— Your goal —
Please convert the entries below into a JSON list of strings with one string per line, leaving out blank lines. Begin at the first line of the entries and stop after the line that contains "click(x=999, y=141)".

— Element and text position data —
::::::::::
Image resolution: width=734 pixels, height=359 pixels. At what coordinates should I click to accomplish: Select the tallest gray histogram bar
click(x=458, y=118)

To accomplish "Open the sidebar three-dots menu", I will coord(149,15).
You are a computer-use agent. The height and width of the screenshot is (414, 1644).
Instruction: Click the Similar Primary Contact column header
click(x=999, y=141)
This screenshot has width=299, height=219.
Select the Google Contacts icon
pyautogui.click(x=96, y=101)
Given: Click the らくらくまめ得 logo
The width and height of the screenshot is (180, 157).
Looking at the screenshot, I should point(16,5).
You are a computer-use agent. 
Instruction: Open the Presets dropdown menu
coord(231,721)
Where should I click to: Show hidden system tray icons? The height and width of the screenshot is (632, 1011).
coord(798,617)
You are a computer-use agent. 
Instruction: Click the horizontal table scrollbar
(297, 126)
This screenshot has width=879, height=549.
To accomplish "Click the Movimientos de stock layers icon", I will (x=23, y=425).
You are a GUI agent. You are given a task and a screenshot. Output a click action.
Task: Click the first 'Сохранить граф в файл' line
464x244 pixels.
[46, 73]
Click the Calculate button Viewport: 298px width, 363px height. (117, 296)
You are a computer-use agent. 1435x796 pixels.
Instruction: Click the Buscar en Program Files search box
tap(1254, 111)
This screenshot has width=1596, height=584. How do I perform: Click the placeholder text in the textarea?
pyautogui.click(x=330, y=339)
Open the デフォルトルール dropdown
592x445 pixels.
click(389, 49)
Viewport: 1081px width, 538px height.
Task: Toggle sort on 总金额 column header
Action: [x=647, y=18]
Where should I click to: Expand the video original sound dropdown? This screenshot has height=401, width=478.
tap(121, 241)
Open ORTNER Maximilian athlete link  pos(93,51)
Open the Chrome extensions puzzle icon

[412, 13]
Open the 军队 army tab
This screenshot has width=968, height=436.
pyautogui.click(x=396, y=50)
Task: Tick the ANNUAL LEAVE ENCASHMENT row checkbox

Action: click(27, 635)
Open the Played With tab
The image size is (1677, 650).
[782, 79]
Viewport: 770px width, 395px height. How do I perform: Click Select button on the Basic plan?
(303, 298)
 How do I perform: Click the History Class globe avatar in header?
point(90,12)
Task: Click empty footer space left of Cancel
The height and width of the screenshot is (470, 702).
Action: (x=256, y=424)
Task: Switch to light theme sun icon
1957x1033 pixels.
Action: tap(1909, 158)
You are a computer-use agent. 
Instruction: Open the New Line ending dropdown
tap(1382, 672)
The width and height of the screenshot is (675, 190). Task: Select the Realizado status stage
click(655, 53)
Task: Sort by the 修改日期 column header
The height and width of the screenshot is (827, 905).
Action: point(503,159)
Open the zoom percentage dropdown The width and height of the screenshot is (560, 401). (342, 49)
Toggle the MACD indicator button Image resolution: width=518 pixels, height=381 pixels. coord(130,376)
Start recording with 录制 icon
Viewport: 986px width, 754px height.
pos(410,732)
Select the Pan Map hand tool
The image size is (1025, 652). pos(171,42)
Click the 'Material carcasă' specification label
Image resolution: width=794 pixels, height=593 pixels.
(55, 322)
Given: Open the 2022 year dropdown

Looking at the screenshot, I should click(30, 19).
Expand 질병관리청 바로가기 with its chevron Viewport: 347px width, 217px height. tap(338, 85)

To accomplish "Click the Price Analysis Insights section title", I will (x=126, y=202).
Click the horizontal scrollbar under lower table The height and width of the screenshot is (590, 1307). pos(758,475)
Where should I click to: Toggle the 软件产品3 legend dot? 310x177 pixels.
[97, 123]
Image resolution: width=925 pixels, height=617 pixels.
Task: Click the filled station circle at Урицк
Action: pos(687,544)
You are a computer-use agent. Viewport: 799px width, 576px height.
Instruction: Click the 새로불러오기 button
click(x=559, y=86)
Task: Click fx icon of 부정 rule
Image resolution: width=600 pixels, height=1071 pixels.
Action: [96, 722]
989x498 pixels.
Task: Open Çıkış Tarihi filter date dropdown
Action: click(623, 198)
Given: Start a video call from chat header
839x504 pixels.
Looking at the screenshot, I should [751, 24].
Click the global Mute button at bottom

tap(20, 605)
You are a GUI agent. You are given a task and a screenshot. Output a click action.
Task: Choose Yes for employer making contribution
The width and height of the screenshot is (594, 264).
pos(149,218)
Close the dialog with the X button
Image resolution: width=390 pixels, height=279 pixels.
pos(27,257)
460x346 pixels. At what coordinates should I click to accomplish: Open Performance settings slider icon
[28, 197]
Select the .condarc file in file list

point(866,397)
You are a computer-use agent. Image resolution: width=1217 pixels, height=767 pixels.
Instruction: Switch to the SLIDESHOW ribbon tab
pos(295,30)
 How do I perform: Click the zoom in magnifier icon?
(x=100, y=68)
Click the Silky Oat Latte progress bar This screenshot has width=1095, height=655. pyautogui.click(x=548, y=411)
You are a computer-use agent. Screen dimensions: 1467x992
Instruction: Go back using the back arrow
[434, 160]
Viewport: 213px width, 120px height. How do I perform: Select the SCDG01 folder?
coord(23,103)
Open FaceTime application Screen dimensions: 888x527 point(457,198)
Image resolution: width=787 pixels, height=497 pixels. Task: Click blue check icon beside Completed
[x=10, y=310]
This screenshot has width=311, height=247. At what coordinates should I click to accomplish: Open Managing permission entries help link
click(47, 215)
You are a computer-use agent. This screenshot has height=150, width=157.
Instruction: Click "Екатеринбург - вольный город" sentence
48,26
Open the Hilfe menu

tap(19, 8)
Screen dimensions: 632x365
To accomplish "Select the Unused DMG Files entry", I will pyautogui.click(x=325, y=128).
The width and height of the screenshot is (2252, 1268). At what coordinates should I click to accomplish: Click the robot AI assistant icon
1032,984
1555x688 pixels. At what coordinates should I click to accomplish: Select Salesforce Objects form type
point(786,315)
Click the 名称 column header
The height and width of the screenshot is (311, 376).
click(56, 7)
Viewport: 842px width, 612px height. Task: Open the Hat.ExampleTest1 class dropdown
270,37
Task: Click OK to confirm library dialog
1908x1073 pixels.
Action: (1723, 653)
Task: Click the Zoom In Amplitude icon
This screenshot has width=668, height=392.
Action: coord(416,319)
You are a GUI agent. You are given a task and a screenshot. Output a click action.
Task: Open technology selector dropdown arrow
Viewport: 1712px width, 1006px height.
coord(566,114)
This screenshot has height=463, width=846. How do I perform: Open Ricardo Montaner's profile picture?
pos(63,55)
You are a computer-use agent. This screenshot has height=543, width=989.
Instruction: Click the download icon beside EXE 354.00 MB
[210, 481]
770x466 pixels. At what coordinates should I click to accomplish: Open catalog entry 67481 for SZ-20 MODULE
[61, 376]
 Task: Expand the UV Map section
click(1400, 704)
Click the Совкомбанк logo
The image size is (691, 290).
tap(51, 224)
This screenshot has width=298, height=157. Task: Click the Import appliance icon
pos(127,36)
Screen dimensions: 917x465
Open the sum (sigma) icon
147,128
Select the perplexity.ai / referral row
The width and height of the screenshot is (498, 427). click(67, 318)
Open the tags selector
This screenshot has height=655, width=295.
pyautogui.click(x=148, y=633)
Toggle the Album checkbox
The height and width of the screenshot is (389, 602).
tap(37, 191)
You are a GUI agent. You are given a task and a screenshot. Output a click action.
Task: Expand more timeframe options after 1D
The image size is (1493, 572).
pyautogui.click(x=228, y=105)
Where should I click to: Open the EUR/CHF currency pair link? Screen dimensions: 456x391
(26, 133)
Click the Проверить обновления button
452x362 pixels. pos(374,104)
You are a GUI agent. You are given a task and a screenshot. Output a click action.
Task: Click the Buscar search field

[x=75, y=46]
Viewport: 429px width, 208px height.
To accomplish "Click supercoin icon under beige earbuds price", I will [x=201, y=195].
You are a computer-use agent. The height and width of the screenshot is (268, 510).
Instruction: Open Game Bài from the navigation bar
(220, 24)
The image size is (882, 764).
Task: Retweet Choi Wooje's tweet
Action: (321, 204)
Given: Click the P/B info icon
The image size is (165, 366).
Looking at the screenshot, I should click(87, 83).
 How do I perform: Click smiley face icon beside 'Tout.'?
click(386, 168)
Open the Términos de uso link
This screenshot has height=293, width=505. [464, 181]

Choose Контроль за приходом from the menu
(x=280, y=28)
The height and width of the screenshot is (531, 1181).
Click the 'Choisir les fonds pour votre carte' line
::::::::::
— Solution below —
[
  "Image resolution: width=734 pixels, height=359 pixels. At what coordinates should I click to accomplish: Select the tallest gray histogram bar",
  "click(x=458, y=118)",
  "To accomplish \"Open the sidebar three-dots menu\", I will coord(149,15).",
  "You are a computer-use agent. The height and width of the screenshot is (414, 1644).",
  "Instruction: Click the Similar Primary Contact column header",
  "click(x=999, y=141)"
]